Pharma Middle East

Biography

Biography: Madhuri Sharon

Abstract

Our efforts are in developing small water-soluble nanoparticles that can facilitate uptake and uniform distribution of drug. Photoluminescent, <5nm Carbon dots as well as conjugates of carbon dots with Mesoporous silica and gold nanoparticles have been envisaged by us as delivery vehicle because of their high chemical stability, resistance to photodegradation, biocompatibility, low toxicity, easily tuned optical properties and good water solubility. We have explored use of natural (Gum Arabic, Neem Gum, Rice husk and Sugar-cane juice) as well as chemical precursors (Sorbitol & Phenylalanine) for synthesis of crystalline C-dots using microwave assisted heating in alkaline environment. naOh was used as it acted as passivating molecule. Sucrose density gradient centrifugation was used to separate C- dots, which separated them into three fractions showing green fluorescence of different intensities in UV light. Optical and morphological properties of the C-dots were confirmed by UV-Vis spectroscopy, Fluorescence spectroscopy, Raman, XRD and FE-SEM. UV-Vis spectra recorded in the spectral window 200-600nm displayed typical signature absorption of C-dots.

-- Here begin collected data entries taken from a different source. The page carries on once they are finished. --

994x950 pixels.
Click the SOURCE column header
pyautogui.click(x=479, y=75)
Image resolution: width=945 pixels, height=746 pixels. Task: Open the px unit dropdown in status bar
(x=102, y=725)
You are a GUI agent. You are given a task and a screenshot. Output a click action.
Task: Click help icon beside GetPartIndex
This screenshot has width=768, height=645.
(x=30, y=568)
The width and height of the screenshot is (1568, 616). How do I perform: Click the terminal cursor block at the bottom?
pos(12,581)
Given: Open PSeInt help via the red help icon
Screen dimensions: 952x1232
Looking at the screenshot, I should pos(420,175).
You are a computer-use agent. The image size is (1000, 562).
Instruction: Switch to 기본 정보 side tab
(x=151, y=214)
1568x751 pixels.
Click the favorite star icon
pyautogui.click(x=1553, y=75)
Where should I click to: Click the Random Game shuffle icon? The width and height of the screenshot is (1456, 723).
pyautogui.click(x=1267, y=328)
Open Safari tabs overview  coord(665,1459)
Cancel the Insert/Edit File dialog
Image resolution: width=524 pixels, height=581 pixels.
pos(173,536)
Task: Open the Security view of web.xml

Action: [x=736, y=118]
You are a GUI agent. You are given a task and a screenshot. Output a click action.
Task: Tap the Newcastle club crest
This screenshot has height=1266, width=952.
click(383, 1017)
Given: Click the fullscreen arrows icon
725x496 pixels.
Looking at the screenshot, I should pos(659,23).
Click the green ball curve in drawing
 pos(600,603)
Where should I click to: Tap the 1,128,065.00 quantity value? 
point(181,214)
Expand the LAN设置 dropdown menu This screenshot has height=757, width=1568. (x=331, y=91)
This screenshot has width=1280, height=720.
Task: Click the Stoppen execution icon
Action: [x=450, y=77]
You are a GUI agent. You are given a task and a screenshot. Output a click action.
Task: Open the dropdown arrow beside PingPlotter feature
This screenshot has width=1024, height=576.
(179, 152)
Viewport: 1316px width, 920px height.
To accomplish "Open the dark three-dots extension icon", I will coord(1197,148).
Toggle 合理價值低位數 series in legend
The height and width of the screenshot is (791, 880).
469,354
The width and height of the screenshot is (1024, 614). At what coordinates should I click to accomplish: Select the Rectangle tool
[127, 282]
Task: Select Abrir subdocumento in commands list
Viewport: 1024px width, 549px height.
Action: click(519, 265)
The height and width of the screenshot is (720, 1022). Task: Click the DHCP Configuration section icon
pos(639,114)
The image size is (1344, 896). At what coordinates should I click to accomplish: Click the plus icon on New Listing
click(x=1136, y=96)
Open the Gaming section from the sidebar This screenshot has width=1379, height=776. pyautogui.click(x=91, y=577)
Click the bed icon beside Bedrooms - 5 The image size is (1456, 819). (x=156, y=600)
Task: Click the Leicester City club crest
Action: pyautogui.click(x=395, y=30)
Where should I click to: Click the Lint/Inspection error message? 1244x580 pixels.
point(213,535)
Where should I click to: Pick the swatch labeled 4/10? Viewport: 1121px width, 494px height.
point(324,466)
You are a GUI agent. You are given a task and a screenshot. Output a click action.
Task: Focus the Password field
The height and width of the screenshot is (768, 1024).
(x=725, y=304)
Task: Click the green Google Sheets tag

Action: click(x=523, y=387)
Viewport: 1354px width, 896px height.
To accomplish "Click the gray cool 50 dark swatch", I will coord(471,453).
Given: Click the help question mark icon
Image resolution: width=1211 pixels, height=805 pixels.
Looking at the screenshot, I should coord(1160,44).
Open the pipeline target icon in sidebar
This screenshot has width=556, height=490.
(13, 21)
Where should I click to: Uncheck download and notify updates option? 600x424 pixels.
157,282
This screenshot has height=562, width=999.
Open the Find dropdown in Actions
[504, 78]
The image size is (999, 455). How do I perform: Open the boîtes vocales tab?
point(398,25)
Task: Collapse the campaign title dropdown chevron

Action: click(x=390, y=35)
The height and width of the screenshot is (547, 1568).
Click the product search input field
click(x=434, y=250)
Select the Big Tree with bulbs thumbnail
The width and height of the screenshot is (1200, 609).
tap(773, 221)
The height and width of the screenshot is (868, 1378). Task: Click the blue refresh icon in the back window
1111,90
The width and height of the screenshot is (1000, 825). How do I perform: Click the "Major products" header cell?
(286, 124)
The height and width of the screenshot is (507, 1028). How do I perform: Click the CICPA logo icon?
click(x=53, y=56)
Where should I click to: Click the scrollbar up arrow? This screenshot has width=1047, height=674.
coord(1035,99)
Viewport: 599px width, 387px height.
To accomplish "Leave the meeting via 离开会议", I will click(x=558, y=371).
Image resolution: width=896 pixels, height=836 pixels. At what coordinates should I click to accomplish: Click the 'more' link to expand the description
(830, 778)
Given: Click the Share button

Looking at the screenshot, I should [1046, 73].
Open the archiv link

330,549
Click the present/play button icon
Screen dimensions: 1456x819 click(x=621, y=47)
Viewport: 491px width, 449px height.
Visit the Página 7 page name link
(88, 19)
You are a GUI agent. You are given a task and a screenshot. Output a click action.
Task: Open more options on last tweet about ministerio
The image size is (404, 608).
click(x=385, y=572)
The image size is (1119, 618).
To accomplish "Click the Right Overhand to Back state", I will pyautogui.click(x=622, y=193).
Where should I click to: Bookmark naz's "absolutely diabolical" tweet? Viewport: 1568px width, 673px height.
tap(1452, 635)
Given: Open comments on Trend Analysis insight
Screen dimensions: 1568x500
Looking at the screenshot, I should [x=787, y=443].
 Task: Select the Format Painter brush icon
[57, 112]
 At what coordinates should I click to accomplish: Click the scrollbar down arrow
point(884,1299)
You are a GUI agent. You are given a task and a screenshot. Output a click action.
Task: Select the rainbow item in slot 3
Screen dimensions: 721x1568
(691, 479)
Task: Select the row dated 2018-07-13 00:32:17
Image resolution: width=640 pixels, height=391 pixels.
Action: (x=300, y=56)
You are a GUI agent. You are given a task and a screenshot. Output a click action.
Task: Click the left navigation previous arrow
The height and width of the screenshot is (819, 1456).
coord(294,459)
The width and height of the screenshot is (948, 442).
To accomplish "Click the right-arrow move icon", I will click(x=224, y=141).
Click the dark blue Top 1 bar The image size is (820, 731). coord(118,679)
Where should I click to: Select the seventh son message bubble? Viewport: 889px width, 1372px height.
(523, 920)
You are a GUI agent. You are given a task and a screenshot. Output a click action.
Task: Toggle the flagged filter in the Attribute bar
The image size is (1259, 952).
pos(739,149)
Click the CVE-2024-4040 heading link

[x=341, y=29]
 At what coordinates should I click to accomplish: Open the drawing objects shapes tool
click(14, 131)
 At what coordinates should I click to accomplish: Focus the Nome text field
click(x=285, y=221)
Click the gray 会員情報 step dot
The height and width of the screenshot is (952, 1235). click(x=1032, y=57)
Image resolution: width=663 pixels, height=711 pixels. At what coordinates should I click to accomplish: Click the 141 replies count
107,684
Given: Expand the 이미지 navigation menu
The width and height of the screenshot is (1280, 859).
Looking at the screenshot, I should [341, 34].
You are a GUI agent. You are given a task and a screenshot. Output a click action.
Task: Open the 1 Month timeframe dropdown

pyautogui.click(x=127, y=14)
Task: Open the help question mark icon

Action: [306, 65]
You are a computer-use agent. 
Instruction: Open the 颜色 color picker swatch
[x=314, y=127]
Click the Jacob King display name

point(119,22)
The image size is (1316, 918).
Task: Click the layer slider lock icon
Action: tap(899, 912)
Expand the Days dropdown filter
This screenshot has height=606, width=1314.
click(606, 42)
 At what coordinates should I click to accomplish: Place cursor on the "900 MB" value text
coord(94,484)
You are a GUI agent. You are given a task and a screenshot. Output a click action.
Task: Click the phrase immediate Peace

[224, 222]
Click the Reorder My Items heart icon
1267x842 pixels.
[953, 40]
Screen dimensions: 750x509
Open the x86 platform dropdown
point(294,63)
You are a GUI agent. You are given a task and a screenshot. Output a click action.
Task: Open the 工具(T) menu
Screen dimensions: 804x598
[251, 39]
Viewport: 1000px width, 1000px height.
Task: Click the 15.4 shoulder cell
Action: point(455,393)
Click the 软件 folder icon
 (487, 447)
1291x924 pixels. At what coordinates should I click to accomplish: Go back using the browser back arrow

FE-SEM showed presence of spherical 5-10nm C-dots. C-dots/drug complex (using linkers) was synthesized & dialyzed against nanopure water to remove unattached drug and characterized by FTIR and TGA. Drug loading efficiency of C-dot was calculated as per different mathematical pharmaceutical models. The drug used for the present study included anti-cancer drug Doxorubicin, where folic acid was used as navigating molecule and Haloperidol a drug for treating neurodegnerative disease; here Cysteamine was used as targeting molecule.